Au juste, que célèbre-t-on le 14 juillet ? En France, à grand renfort de lampions, feux d’artifices et bal musette, aux Etats-Unis, sous le nom de Bastille Day, et dans le reste du monde de mille et une manières : nul, nulle part n’ignore cette date. Mais de quelle année parle-t-on ? Lorsqu’en 1880, les députés français décrétèrent que le 14 juillet deviendrait fête nationale, la gauche s’en référa à la prise de la Bastille, en 1789, et la droite à la Fête de la Fédération du 14 juillet 1790.

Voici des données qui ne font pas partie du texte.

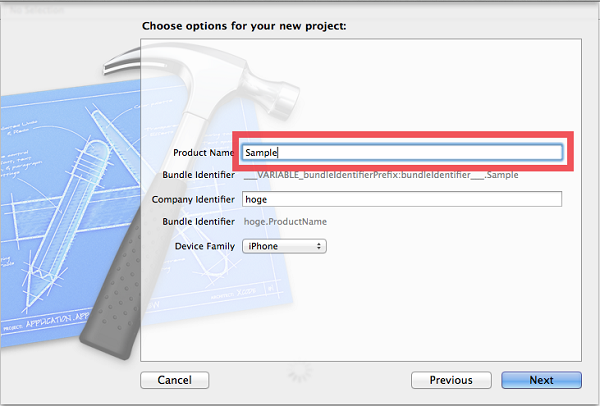Click Next to continue project setup

pos(541,380)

La Chambre des députés se sépara dans le plus grand tumulte sans clairement décider entre l’Acte I, une révolution violente et antimonarchique (le gouverneur de la Bastille eut la tête tranchée, ce qui, sous la Terreur, deviendra une malheureuse coutume nationale) et l’Acte II, la réconciliation nationale : un million de Français, accourus de toutes les provinces, rassemblés sous la pluie au Champs-de-Mars, là où se dresse aujourd’hui la tour Eiffel, autour du roi Louis XVI, de Marie-Antoinette et de l’Eglise catholique. Une messe fut dite. L’officiant en fut Talleyrand, député d’Autun en Bourgogne et évêque libertin, à l’origine de cette vaste mise en scène. Montant vers l’autel, il fut escorté par le marquis de La Fayette, qui dirigeait alors la Garde nationale, le « héros des deux mondes », auréolé de sa gloire américaine. Talleyrand, pas dupe, aurait dit à La Fayette : « Par pitié, ne me faites pas rire. » La Fayette, disciple sincère de la liberté et de la monarchie constitutionnelle, au rebours de Talleyrand, dut croire véritablement en cette réconciliation nationale. A chacun donc son 14 juillet, qui, pour le monde, est devenu le symbole indépassable de la démocratie.

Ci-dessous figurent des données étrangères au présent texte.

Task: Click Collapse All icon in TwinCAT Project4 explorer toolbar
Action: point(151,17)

Ce jour-là, la Bastille n’enfermait que sept prisonniers, quatre faussaires, deux fous et un noble incestueux : aucun prisonnier politique. La bande de patriotes passablement éméchés – il faisait chaud et le vin coulait en abondance – qui avait pris d’assaut cette prison n’imaginait pas un instant combien leur geste devait changer la face du monde. Ironie : ces acteurs de la grande Histoire furent menés à l’assaut par un acteur authentique et poète de profession au joli nom d’emprunt de Fabre d’Eglantine. Mal récompensé, il mourra en 1794 sur l’échafaud.

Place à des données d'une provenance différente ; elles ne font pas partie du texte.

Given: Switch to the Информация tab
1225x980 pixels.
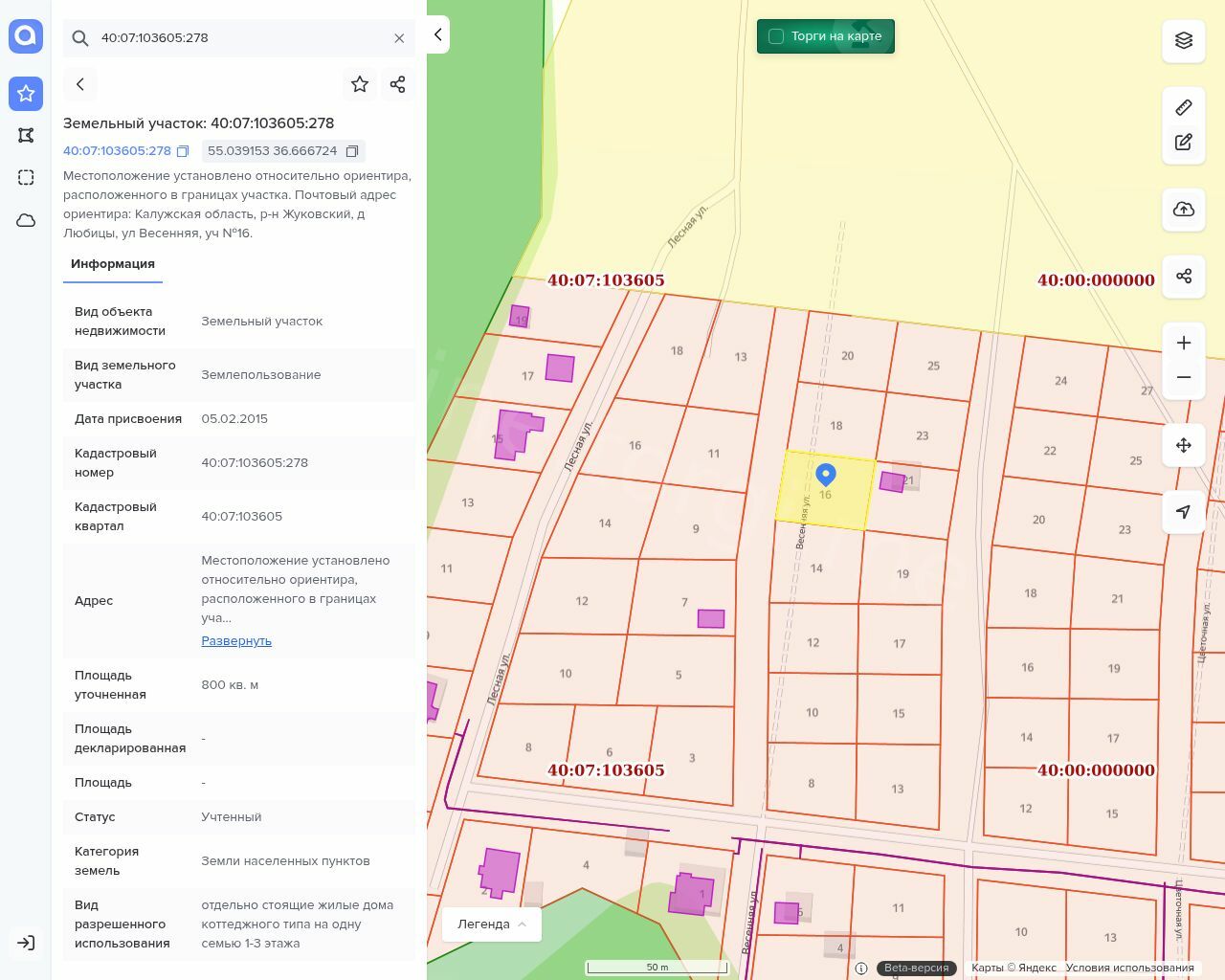Looking at the screenshot, I should coord(113,263).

Par-delà ces anecdotes qui ont fait ce ou ces 14 juillet, 1789 et 1790, il n’empêche qu’il existe un avant et un après 14 juillet. La vieille citadelle de pierre dont subsiste le tracé inscrit sur le pavé parisien, de prison est devenue métaphore, une représentation de toutes les Bastilles réelles ou idéologiques qui resteraient à prendre. Métaphore aussi de promesses intenables, aube d’une ère nouvelle, nécessairement plus avenante. Eh bien, depuis 1880, la France s’est ralliée à la démocratie : il aura fallu un siècle. Et pour toutes les nations, la démocratie est devenue l’horizon indépassable de l’Histoire.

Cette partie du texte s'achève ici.